Good gracious me, Diary, it looks as though another mystery may be beginning. This morning, just as Arabella and I sat down to eat our poached eggs on toast cooked by Moody Mr Snap, Cleo came screaming out of her tent.
‘I’ve been robbed, Mrs Fairchild,’ she bawled, running like a toddler across the sand towards a table near ours where Mrs Fairchild and Mrs Pumpernickle were calmly drinking their morning cappuccinos, throwing herself down, her nose running unattractively down her face. ‘Do something, help me, PLEASE!’
‘Sorry dear, are you trying to tell me something of yours has gone missing?’ Mrs Fairchild spooned chocolate sprinkled froth into her mouth as she spoke. ‘Do stand up Cleo, there’s a good sort.’

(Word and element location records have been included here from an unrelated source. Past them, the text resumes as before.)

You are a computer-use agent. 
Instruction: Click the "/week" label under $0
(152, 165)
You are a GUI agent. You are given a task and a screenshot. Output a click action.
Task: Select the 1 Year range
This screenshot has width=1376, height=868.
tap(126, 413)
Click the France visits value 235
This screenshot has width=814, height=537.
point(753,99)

‘My diamond necklace and my platinum, ruby encrusted tiara have both been STOLEN,’ Cleo wailed, ignoring Mrs Fairchild’s wish that she stand up. ‘I KNOW they’ve been stolen because I remember EXACTLY where I put them before I went to bed, which was in my gold jewellery box by the door of our bedroom, and when I woke up they were GONE.’
‘What a silly thing to do, bringing jewellery on a camping trip,’ Mrs Pumpernickle snorted. Cleo sobbed louder.
‘Well,’ Mrs Fairchild sighed, before taking a large slurp of her coffee. ‘Hopefully you misremembered where you put the necklace and tiara and they’ll turn up when we search your tent, my dear. I would so
hate
to think anyone on this island would commit such an act.’